美晴の小さな声にも反応してくれる森先生。

『そっかー。痛いのもだけど、一人になるのも嫌なんだね。分かった。今日は日向くんが居てくれてるし、一緒に居ても大丈夫なところは一緒に居てもらおうか』

森先生の言葉を聞いて、美晴はパッと顔を上げた。

『いいの?』

『いつも頑張ってるみぃちゃんへのご褒美だよ』

先生の言葉を聞いて、安心したのかにっこり微笑んだ美晴。

『せんせ、ありがとう。
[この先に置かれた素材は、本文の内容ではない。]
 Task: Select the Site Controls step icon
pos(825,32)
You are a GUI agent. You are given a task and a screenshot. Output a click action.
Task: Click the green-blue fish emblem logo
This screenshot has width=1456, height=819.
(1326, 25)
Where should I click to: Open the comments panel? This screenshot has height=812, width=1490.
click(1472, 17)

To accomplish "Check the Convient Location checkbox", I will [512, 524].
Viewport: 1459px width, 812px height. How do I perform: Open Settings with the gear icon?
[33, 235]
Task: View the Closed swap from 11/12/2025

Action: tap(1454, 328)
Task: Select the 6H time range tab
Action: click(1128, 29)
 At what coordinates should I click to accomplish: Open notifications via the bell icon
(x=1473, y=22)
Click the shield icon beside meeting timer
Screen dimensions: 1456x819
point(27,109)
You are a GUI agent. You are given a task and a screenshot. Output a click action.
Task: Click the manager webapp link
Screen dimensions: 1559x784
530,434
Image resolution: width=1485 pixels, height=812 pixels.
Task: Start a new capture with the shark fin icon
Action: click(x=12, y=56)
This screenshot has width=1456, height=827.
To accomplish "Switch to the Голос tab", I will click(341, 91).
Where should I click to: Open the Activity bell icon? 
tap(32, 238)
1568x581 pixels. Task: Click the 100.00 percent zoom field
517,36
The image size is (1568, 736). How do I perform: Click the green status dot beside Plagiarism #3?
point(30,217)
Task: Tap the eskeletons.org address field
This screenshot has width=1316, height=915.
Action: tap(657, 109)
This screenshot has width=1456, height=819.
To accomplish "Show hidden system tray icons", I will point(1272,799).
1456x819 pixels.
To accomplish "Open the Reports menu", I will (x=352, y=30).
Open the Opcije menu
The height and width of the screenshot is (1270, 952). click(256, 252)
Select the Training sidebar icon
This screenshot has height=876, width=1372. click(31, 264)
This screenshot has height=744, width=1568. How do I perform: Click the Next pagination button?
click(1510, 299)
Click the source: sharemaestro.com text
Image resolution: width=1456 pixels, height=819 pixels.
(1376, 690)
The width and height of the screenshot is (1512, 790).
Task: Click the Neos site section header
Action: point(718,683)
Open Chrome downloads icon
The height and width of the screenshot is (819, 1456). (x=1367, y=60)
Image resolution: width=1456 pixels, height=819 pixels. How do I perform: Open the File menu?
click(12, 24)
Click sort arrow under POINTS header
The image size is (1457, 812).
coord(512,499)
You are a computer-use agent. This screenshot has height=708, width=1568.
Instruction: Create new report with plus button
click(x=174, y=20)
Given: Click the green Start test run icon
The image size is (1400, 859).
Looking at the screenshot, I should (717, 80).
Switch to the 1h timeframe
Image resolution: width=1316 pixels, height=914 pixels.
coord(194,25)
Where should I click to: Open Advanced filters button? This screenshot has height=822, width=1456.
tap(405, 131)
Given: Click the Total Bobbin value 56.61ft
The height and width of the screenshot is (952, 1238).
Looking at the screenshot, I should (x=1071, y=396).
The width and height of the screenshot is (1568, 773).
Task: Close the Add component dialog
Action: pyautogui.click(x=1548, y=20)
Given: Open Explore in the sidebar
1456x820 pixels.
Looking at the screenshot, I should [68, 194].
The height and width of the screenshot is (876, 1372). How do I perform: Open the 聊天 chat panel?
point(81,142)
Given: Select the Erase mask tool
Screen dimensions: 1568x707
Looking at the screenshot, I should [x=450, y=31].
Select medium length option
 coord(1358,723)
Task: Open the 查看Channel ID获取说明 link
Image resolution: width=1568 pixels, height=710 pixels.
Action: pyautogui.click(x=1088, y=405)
みぃがんばる』

それから美晴は今日こなす分の検査を泣かずに受けることができた。  

一人で受けるのが嫌だったんだろう。

いつもわがままを言わない、美晴の小さなワガママを俺は叶えてあげたいと思う。

『みぃちゃん。後はこれで終わりだよ。よく頑張ったね』

そう言う森先生の手には、酸素濃度を測る検査機があった。

指に付けるだけで痛くないようで、美晴もホッとして、大人しく手を差し出した。

すぐに終わった検査だったけど、森先生の表情は少し固い。

『みぃちゃん。今苦しくない?』

森先生の問いかけに小さく首を振る美晴。

『良くないですか?』

『数値が少し低くてね……息苦しいはずなんだけど』

美晴を見つめながら、言葉を発する森先生。

『とりあえず、これで検査は終わりだから病室戻ろうか』

森先生は美晴の状態を見ながら、ゆっくりできる場所を提案してくれた。